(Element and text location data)
╔══

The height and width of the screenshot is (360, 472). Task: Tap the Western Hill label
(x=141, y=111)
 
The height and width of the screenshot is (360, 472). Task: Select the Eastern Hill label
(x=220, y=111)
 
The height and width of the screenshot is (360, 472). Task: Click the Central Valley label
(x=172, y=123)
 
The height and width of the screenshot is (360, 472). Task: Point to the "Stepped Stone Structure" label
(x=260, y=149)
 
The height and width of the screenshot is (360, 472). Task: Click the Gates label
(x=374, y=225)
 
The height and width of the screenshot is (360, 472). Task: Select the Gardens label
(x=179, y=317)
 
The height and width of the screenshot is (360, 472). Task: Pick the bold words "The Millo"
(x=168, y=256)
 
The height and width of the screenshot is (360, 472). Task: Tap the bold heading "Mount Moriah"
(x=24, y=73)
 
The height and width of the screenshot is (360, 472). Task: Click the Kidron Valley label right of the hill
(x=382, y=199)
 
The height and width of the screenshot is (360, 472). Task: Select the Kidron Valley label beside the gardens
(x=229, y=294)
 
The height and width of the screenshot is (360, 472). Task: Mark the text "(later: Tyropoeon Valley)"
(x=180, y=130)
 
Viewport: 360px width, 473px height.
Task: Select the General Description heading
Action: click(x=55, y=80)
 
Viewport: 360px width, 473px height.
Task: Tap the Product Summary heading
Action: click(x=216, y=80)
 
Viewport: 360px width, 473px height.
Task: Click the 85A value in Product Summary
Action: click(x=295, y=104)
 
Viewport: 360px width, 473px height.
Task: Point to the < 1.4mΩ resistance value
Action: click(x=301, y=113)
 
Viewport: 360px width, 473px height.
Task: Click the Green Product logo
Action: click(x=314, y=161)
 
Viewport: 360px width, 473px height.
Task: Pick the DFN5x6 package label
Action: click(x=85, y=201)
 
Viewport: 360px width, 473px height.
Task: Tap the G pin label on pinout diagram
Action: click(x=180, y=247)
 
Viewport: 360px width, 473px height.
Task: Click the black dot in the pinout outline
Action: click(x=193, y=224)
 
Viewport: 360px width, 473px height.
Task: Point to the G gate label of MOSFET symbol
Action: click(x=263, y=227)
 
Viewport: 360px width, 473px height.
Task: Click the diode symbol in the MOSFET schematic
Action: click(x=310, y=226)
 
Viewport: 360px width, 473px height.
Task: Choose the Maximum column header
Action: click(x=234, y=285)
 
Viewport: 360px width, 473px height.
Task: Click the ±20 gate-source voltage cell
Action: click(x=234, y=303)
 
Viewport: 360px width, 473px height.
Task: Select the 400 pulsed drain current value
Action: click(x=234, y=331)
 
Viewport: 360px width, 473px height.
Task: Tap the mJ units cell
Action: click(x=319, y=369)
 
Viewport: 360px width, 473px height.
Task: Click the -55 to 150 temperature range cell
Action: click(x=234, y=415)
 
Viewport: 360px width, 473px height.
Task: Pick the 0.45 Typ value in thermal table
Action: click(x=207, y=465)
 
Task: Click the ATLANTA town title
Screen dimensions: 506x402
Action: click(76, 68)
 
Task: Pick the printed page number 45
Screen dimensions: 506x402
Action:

╚══

> [Directions for this task] Copy all of the data above line for line, changing nothing.

> [The answer]
The height and width of the screenshot is (360, 472). Task: Tap the Western Hill label
(x=141, y=111)
 
The height and width of the screenshot is (360, 472). Task: Select the Eastern Hill label
(x=220, y=111)
 
The height and width of the screenshot is (360, 472). Task: Click the Central Valley label
(x=172, y=123)
 
The height and width of the screenshot is (360, 472). Task: Point to the "Stepped Stone Structure" label
(x=260, y=149)
 
The height and width of the screenshot is (360, 472). Task: Click the Gates label
(x=374, y=225)
 
The height and width of the screenshot is (360, 472). Task: Select the Gardens label
(x=179, y=317)
 
The height and width of the screenshot is (360, 472). Task: Pick the bold words "The Millo"
(x=168, y=256)
 
The height and width of the screenshot is (360, 472). Task: Tap the bold heading "Mount Moriah"
(x=24, y=73)
 
The height and width of the screenshot is (360, 472). Task: Click the Kidron Valley label right of the hill
(x=382, y=199)
 
The height and width of the screenshot is (360, 472). Task: Select the Kidron Valley label beside the gardens
(x=229, y=294)
 
The height and width of the screenshot is (360, 472). Task: Mark the text "(later: Tyropoeon Valley)"
(x=180, y=130)
 
Viewport: 360px width, 473px height.
Task: Select the General Description heading
Action: click(x=55, y=80)
 
Viewport: 360px width, 473px height.
Task: Tap the Product Summary heading
Action: click(x=216, y=80)
 
Viewport: 360px width, 473px height.
Task: Click the 85A value in Product Summary
Action: click(x=295, y=104)
 
Viewport: 360px width, 473px height.
Task: Point to the < 1.4mΩ resistance value
Action: click(x=301, y=113)
 
Viewport: 360px width, 473px height.
Task: Click the Green Product logo
Action: click(x=314, y=161)
 
Viewport: 360px width, 473px height.
Task: Pick the DFN5x6 package label
Action: click(x=85, y=201)
 
Viewport: 360px width, 473px height.
Task: Tap the G pin label on pinout diagram
Action: click(x=180, y=247)
 
Viewport: 360px width, 473px height.
Task: Click the black dot in the pinout outline
Action: click(x=193, y=224)
 
Viewport: 360px width, 473px height.
Task: Point to the G gate label of MOSFET symbol
Action: click(x=263, y=227)
 
Viewport: 360px width, 473px height.
Task: Click the diode symbol in the MOSFET schematic
Action: click(x=310, y=226)
 
Viewport: 360px width, 473px height.
Task: Choose the Maximum column header
Action: click(x=234, y=285)
 
Viewport: 360px width, 473px height.
Task: Click the ±20 gate-source voltage cell
Action: click(x=234, y=303)
 
Viewport: 360px width, 473px height.
Task: Select the 400 pulsed drain current value
Action: click(x=234, y=331)
 
Viewport: 360px width, 473px height.
Task: Tap the mJ units cell
Action: click(x=319, y=369)
 
Viewport: 360px width, 473px height.
Task: Click the -55 to 150 temperature range cell
Action: click(x=234, y=415)
 
Viewport: 360px width, 473px height.
Task: Pick the 0.45 Typ value in thermal table
Action: click(x=207, y=465)
 
Task: Click the ATLANTA town title
Screen dimensions: 506x402
Action: click(76, 68)
 
Task: Pick the printed page number 45
Screen dimensions: 506x402
Action:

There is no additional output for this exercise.